#### [REQUIRED WORK]
Please write out the records exactly.

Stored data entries
======

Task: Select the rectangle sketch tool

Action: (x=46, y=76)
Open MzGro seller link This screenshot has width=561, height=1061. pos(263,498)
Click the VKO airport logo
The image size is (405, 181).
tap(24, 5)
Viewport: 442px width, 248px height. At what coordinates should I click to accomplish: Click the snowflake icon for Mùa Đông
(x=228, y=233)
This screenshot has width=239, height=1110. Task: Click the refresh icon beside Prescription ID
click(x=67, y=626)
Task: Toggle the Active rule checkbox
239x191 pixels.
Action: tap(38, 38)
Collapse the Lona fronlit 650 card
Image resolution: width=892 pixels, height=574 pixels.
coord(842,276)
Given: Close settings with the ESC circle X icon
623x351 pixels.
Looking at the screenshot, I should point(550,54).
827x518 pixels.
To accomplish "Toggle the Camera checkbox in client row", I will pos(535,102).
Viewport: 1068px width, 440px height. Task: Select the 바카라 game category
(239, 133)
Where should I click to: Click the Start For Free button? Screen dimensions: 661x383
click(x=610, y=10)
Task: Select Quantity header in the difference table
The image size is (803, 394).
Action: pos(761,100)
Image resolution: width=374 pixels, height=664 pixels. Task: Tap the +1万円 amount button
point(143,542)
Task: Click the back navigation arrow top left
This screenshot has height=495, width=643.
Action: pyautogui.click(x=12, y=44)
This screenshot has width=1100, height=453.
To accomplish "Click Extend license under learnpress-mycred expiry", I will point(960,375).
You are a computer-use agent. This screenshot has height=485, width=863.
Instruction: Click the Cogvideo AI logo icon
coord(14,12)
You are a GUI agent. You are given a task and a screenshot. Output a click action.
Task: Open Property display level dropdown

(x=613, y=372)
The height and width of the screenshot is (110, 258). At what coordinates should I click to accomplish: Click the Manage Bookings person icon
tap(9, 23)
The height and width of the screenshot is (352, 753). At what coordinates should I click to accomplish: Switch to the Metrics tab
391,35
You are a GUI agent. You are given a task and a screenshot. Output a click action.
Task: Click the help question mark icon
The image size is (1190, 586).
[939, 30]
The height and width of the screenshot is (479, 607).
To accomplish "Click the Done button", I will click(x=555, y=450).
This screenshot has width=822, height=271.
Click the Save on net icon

======

#### [EXERCISE SOLUTION]
Task: Select the rectangle sketch tool

Action: (x=46, y=76)
Open MzGro seller link This screenshot has width=561, height=1061. pos(263,498)
Click the VKO airport logo
The image size is (405, 181).
tap(24, 5)
Viewport: 442px width, 248px height. At what coordinates should I click to accomplish: Click the snowflake icon for Mùa Đông
(x=228, y=233)
This screenshot has width=239, height=1110. Task: Click the refresh icon beside Prescription ID
click(x=67, y=626)
Task: Toggle the Active rule checkbox
239x191 pixels.
Action: tap(38, 38)
Collapse the Lona fronlit 650 card
Image resolution: width=892 pixels, height=574 pixels.
coord(842,276)
Given: Close settings with the ESC circle X icon
623x351 pixels.
Looking at the screenshot, I should point(550,54).
827x518 pixels.
To accomplish "Toggle the Camera checkbox in client row", I will pos(535,102).
Viewport: 1068px width, 440px height. Task: Select the 바카라 game category
(239, 133)
Where should I click to: Click the Start For Free button? Screen dimensions: 661x383
click(x=610, y=10)
Task: Select Quantity header in the difference table
The image size is (803, 394).
Action: pos(761,100)
Image resolution: width=374 pixels, height=664 pixels. Task: Tap the +1万円 amount button
point(143,542)
Task: Click the back navigation arrow top left
This screenshot has height=495, width=643.
Action: pyautogui.click(x=12, y=44)
This screenshot has width=1100, height=453.
To accomplish "Click Extend license under learnpress-mycred expiry", I will point(960,375).
You are a computer-use agent. This screenshot has height=485, width=863.
Instruction: Click the Cogvideo AI logo icon
coord(14,12)
You are a GUI agent. You are given a task and a screenshot. Output a click action.
Task: Open Property display level dropdown

(x=613, y=372)
The height and width of the screenshot is (110, 258). At what coordinates should I click to accomplish: Click the Manage Bookings person icon
tap(9, 23)
The height and width of the screenshot is (352, 753). At what coordinates should I click to accomplish: Switch to the Metrics tab
391,35
You are a GUI agent. You are given a task and a screenshot. Output a click action.
Task: Click the help question mark icon
The image size is (1190, 586).
[939, 30]
The height and width of the screenshot is (479, 607).
To accomplish "Click the Done button", I will click(x=555, y=450).
This screenshot has width=822, height=271.
Click the Save on net icon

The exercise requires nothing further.